▸ **Prompt**: Please output exactly the lines that run from the line with "Click the Results" through the final line of the data, inclusive, and nothing more.

▸ **Dataset excerpts**:
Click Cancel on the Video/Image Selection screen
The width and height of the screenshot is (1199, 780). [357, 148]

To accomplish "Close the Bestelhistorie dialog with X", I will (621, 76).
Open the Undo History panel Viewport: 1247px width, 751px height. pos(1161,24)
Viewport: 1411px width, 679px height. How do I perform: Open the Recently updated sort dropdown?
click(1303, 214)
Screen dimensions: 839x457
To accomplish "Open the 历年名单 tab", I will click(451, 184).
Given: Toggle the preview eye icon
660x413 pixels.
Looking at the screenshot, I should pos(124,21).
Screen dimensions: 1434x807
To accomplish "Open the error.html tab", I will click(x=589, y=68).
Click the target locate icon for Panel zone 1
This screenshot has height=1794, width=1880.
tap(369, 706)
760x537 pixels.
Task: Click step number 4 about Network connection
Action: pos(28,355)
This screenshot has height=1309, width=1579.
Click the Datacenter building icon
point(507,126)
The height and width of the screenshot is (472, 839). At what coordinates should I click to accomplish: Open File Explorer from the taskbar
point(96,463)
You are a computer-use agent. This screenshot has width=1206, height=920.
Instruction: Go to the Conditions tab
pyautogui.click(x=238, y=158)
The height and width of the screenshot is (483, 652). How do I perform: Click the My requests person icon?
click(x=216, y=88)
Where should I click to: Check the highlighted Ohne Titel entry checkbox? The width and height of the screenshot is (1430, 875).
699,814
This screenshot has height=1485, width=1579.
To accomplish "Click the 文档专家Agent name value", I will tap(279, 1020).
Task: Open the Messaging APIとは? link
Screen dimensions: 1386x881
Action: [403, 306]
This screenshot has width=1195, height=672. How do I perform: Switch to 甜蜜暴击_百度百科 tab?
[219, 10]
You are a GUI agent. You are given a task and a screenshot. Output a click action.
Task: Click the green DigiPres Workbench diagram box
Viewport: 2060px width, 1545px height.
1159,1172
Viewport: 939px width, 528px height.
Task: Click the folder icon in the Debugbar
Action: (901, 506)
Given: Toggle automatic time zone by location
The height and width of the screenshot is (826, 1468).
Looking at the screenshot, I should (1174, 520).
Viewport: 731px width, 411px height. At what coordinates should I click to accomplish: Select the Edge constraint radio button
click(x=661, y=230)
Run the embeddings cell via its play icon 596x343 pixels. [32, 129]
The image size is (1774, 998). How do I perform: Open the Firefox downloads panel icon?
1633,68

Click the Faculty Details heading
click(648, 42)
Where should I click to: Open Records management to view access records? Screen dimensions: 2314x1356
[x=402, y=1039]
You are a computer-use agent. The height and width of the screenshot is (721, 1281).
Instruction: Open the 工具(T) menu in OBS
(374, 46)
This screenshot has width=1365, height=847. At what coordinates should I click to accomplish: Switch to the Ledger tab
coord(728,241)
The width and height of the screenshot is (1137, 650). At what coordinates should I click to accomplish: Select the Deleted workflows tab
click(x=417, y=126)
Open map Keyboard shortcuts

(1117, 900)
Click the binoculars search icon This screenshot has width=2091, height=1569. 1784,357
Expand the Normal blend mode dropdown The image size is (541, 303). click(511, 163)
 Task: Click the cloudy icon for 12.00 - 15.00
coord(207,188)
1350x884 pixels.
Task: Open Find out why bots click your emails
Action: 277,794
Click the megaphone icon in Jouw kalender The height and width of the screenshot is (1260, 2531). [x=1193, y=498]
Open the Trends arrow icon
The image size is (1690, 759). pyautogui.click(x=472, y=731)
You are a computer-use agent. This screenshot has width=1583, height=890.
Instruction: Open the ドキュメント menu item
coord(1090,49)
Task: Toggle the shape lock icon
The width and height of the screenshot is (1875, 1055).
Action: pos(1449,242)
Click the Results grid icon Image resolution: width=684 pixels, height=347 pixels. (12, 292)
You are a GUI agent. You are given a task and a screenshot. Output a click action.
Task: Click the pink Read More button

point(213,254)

▸ **Response to this task**:
Click the Results grid icon Image resolution: width=684 pixels, height=347 pixels. (12, 292)
You are a GUI agent. You are given a task and a screenshot. Output a click action.
Task: Click the pink Read More button

point(213,254)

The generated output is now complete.